Changes in Reserve Requirements

In principle, the Federal Reserve has a third monetary policy tool at its disposal: it has the power to change, within statutory limits, the reserve-requirement ratio. This ratio specifies the amount of reserves that depository institutions must have for each dollar of deposits. Changes in the ratio alter the dollar amount of reserves that depository institutions must hold against their deposits; in other words, they affect their demand for reserves.

Changes in the demand for reserves can have the same effects as reducing the supply of reserves. A reduction in reserve requirements, for example, would mean that institutions would find that their existing reserves holdings are in excess of what they are required to hold under new, lower requirements.

Reducing reserve requirement therefore is equivalent to increasing the supply of reserves: it starts the process of multiple expansion of loans and deposits described earlier, and the process continues until the excess reserves have disappeared.
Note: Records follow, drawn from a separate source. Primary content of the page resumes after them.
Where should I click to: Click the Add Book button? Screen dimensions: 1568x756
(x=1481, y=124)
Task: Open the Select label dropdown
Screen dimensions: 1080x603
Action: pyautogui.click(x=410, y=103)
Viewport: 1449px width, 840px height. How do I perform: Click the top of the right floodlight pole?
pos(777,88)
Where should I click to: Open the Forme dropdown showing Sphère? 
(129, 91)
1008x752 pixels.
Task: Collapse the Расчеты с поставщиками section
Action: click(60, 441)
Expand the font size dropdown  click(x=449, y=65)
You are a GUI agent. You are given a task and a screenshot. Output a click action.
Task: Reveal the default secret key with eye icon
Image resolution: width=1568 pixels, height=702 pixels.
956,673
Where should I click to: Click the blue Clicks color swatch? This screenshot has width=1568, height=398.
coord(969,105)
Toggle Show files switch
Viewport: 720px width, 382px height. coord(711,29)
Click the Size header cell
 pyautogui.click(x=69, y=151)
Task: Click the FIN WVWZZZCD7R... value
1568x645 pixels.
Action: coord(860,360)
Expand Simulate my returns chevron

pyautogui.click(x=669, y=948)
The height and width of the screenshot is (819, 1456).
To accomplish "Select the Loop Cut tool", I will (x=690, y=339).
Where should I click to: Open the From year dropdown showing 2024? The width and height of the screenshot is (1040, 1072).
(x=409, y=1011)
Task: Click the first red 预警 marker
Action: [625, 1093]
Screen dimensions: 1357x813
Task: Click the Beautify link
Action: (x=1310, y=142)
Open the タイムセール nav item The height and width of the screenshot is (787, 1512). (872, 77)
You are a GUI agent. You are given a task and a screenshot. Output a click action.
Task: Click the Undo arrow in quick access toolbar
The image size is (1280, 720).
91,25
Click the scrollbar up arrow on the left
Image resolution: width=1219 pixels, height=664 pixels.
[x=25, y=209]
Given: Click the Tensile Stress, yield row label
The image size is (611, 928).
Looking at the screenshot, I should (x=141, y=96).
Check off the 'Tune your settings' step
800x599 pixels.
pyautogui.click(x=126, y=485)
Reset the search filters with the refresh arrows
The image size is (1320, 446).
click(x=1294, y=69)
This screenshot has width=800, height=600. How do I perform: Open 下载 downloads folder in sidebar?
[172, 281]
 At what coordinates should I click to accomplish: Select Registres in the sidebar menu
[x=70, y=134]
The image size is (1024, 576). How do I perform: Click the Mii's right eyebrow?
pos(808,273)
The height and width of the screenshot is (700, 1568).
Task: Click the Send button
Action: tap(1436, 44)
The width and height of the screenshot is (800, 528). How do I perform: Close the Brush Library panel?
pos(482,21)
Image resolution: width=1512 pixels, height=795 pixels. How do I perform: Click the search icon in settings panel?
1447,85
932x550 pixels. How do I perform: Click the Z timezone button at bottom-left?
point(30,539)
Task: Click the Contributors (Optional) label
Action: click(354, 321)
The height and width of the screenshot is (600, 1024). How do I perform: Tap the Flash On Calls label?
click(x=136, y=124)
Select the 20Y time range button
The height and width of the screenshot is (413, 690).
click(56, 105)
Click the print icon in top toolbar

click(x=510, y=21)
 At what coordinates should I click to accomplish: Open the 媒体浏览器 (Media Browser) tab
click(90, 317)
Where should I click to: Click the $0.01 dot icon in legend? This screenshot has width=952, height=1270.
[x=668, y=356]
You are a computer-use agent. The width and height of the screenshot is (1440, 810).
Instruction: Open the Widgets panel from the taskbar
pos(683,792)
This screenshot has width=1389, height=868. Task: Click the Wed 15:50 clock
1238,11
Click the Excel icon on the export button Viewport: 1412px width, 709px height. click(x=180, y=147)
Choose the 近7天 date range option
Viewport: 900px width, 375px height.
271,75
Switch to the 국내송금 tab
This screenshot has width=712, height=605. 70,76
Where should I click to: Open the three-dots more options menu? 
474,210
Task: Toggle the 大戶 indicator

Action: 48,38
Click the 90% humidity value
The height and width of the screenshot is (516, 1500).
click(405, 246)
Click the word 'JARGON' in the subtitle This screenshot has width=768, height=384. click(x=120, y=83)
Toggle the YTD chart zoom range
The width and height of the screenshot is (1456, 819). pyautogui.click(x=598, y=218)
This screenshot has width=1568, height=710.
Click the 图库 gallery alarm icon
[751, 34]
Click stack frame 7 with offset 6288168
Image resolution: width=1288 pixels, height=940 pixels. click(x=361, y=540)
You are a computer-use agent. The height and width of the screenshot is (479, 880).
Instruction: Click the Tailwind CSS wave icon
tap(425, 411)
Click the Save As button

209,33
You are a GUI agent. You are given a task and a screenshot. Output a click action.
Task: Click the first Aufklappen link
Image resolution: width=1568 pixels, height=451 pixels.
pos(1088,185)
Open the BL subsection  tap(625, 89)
By the same token, an increase in reserve requirements is equivalent to a reduction in reserve supply, causing a multiple contraction in deposits outstanding.

In current practice, changes in reserve requirements are seldom used to control money. They are considered too "blunt" an instrument in the sense that relatively small changes in requirements can produce large increases or decreases in money. Moreover, changes in reserve requirements can affect the profitability of depository institutions since they change the ratio of non-earning assets (reserves) to deposits in these institutions.